Extrait présenté -

··········

> 23 février 2022
De l’eau solide... de l’eau gélifiée par un polymère afin de réaliser une irrigation des cultures économe en eau.1 De l’eau gélifiée, pour faciliter l’hydratation chez les personnes souffrant de troubles de la déglutition ou l’apport hydrique chez le sportif.2,3
Des cosmétiques renfermant de l’eau, des gels, des émulsions, des solutions, pour se laver, s’hydrater, protéger sa peau, se maquiller...
Des cosmétiques sans eau, des cosmétiques dits « solides » afin de réduire la consommation en eau, côté industriel tout du moins.
L’eau sous forme de glace, de vapeur ou liquide fait partie de notre vie quotidienne. Il semble de bon ton, aujourd’hui, de l’évacuer des cosmétiques. Il en découle une pluie... de cosmétiques solides qui nous tombent dessus, en avalanche.
Les cosmétiques solides existent depuis longtemps, depuis que le savon existe, c’est vous dire ! Avec les syndets (ou pain dermatologique ou savon sans « savon »), mis sur le marché au milieu du XXe siècle, on reste dans le domaine solide, la douceur en plus (si les tensioactifs choisis sont doux, cela va sans dire).
A la course aux cosmétiques solides, les laboratoires Uriage répondent avec la « 1ère crème lavante solide ». De quoi nous intriguer... Avant de décrypter cette formule maligne présentée avec une petite ficelle qui permet à ce petit cube de toujours rester à portée de main, sans fuir au fond de la baignoire ou au coin de la douche, un petit rappel galénique est sans doute nécessaire. Rappelons donc qu’une crème est une émulsion, renfermant des corps gras, de l’eau et des tensioactifs. Une forme plus ou moins fluide, selon les ingrédients utilisés, faut-il préciser.

··········

Données -
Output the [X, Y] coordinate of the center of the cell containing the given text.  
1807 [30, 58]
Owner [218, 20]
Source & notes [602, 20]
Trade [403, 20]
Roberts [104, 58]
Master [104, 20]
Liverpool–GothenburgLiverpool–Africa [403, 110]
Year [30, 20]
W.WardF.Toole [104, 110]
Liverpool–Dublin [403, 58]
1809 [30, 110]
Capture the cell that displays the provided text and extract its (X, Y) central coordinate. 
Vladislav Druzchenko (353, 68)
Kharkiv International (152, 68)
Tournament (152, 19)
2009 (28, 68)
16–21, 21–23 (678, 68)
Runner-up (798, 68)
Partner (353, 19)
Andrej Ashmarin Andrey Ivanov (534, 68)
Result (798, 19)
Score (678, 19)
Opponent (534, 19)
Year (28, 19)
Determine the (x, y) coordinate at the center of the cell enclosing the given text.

··········

Exercices proposés -
#1 Dénombrez les lignes des entrées qui contiennent la chaîne « coordinate », et indiquez uniquement ce nombre.
#2 Prolongez le texte sur les cosmétiques solides au-delà de sa dernière phrase.

Réponses -
#1 3

#2
Dans la 1ère crème lavante solide Uriage que trouve-t-on ? Du savon ou plutôt des savons, obtenus par réaction de la soude sur de l’huile d’olive (sodium olivate), sur de l’huile de coco (sodium cocoate), sur un acide gras bien représenté dans le suif, l’acide stéarique (sodium stearate). De la glycérine,4 un humectant bien sous tous rapports, destiné à retenir l’eau dans la formule et à éviter au savon de craqueler méchamment en vieillissant. De l’eau. Du parfum. Des agents surgraissants (beurre de karité, huile de coco)5,6 permettant de qualifier ce produit de savon « surgras ». Du chlorure de sodium, adjuvant fétiche du savonnier. Une larme de tensioactif de synthèse (sodium lauroyl glutamate), afin de donner un petit côté « moderne » à un savon de pure tradition savonnière. Un agent séquestrant (tetrasodium glutamate diacetate) permettant de préserver la peau du bébé du calcaire contenu dans l’eau du bain. Un adaptateur de pH, l’acide citrique,7 un peu perdu dans cette mer d’ingrédients alcalins. Enfin, un extrait de fleur, de feuille, de tige d’edelweiss, histoire de nous emmener respirer le bon air des montagnes. Cet ingrédient est connu de l’inventaire européen en tant qu’agent « astringent et conditionneur cutané ».8 Une petite recherche bibliographique concernant l’edelweiss nous livre des résultats obtenus en matière d’effet anti-âge (peut-être un peu trop précoce lorsque l’on s’adresse à une population de poupons)9 et un effet apaisant (ce qui est assez fréquent et logique lorsque l’on cible les bébés).10
Au pays de l’eau solide (gare à l’arrosage, gare aux retombées !), la première crème lavante Uriage est reine ! Mais au fait, cette crème est-elle vraiment une crème, c’est-à-dire une émulsion renfermant des corps gras (oui ils y sont), des tensioactifs (oui ils y sont) et de l’eau (oui elle y est) ? Tous les ingrédients sont donc bien réunis... et pourtant il y a un hic... un hic en matière de proportions. Trop de tensioactifs, pas assez d’eau et de corps gras.
Dans le monde d’avant... ce type de produit s’appelait sobrement un « savon surgras ». Il s’affichait aux côtés de bébés joufflus et de mamans comblées. Désormais, parce qu’il est indispensable de se démarquer de la concurrence, on regarde la galénique de travers et on lui tort le cou. Résultat le savon est rebaptisé « crème », histoire d’avoir l’air plus doux, plus adapté à la peau délicate du bébé.
Est-ce la crème des produits d’hygiène bébé ? Pour l’application Yuka, c’est certain, on ne fait pas mieux (avec une note de 100/100). Pour nous, en revanche, on trouvera mieux sur le marché et ce, aussi bien sous forme solide, que sous forme liquide.
1 https://www.parismatch.com/Actu/Sciences/Un-chimiste-a-invente-l-eau-solide-905295
2 https://shop.nutrisens.com/fr/19-eaux-gelifiees
3 Swala crée la bille d’eau comestible qui révolutionne la nutrition sportive (culture-nutrition.com)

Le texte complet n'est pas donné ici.